Drives me crazy when someone freaks out because a can of soup is found to have expired a few months ago – and they throw it away. There really is a misunderstanding on what that date is printed on canned goods – and many other food packages – found today.
The canning process which has been used for over 100 hundred years sterilizes the interior of a can and its ingredients thus eliminating any possibility of bacteria growing. Bacteria – such as botulism – simply cannot just “appear” in a can of chicken or Bean & Bacon soup no matter how old. Of course this process must be done correctly.
Although there are extremely rare exceptions a can of corn eaten 20 years after the “magic date” on the can top will be perfectly safe to consume. It may not taste exactly the same. It may have slightly lower nutritional value. It may not look the same. It may have a different consistency – but it will be safe to eat.
What does this mean for prepper’s? It means that canned foods can be a major part of a food storage system with a lower concern for expiration dates. Should these foods be rotated? Of course. Fresh is best – right?
Is it impossible for a can of food to go bad? Of course not. It happens – rarely. If a can is found to be bulging or leaking – discard it.

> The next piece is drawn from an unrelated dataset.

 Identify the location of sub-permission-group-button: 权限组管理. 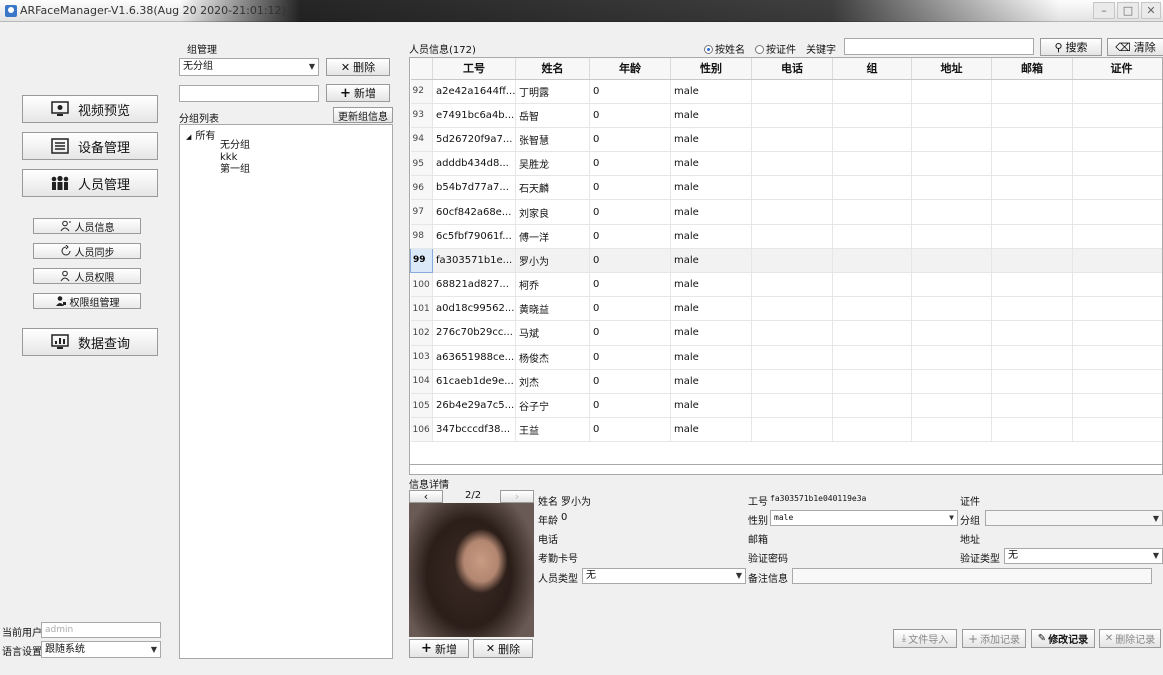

In articular I do not care much for the “pull top” cans that are popular with many brand name manufacturers. That specific seal-type seems weak in comparison to the age-old solid top. Interesting is that most less-expensive brands do NOT have the pop-tops.
I recently ate a can of Bean and Bacon soup – in fact eating it as I type this – that expired in 2013. 3.5 years is not a huge amount of time however most people would have thrown it away over 3 years ago. Tastes like it was canned at the Campbell’s factory yesterday.
10 years past the expiration date? I’d eat it.